The simulator now also models two practical effects that matter when comparing experiments with real telemetry:

  • telemetry averaging windows
  • temperature-driven thermal throttling

CPU and GPU power are tracked as:

  • an instantaneous modeled power
  • an exported averaged power

The averaged power uses first-order smoothing windows configured in the hardware profile:

  • cpuTelemetryWindowMs
  • gpu.telemetryWindowMs

This is especially important for GPUs, because real NVML power telemetry on many modern NVIDIA parts is reported as a 1-second average rather than a truly instantaneous reading.

Thermal state is also modeled with first-order settling:

  • temperature approaches an ambient-plus-power equilibrium
  • once temperature crosses a throttle threshold, a thermal-throttle fraction is applied
  • that thermal throttle reduces the attainable throughput multiplier

So short spikes, long steady-state runs, and sustained capped operation do not all look the same in telemetry anymore.
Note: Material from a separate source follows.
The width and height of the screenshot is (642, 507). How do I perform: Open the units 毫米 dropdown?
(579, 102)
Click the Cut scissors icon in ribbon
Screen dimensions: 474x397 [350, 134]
Workload profile fields in simulation

The simulator generates workload profile fields for each job. These fields are consumed by the simulated operator/twin and scheduler extender.

Generated fields:

FieldValuesEffect
criticality.classperformance, standardScheduler hard-rejects eco placement for performance workloads
cpu.capSensitivityhigh, medium, lowScheduler prefers uncapped nodes for high-sensitivity workloads
gpu.capSensitivityhigh, medium, lowAs above, for GPU headroom
cpu.boundcompute, memory, io, mixedAffects slowdown model under CPU throttling
gpu.boundcompute, memory, mixed, noneAffects slowdown model under GPU cap

These fields are used by:

  • the simulated operator twin (pkg/operator/twin) to compute headroom and stress scores,
  • the scheduler extender (cmd/scheduler) to apply workload-class-aware scoring.
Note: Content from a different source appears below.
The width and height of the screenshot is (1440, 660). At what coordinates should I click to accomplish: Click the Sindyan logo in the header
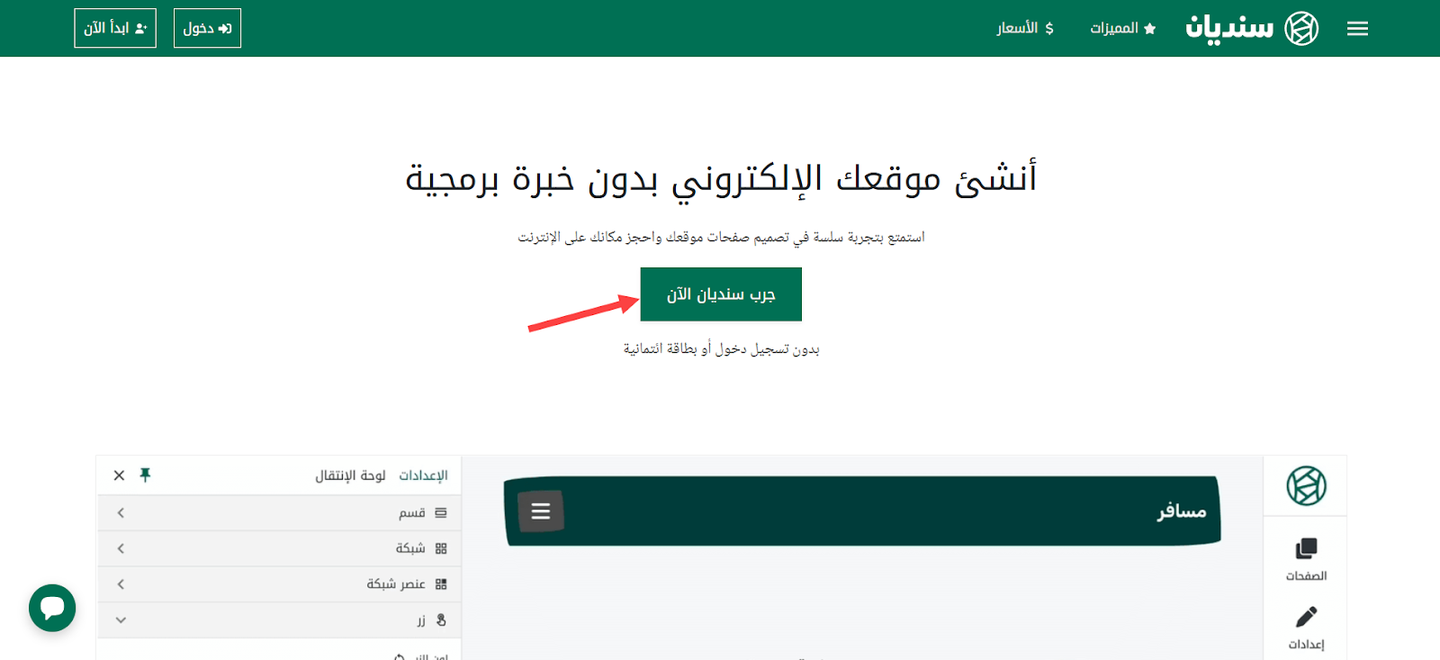(x=1252, y=28)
The heterogeneous benchmark (experiments/02-heterogeneous-benchmark/) exercises all three baselines using a mixed batch with all the above profile variants.

Scheduling class inference

Workload class is inferred from pod scheduling constraints:

  • performance (avoids eco nodes via affinity)
  • standard (unconstrained)

This is used for workload counters and class-based completion metrics.

Why this model

  • keeps Kubernetes scheduling behavior real,
  • makes control impact visible through completion-time changes,
  • supports reproducible benchmark traces across policy baselines.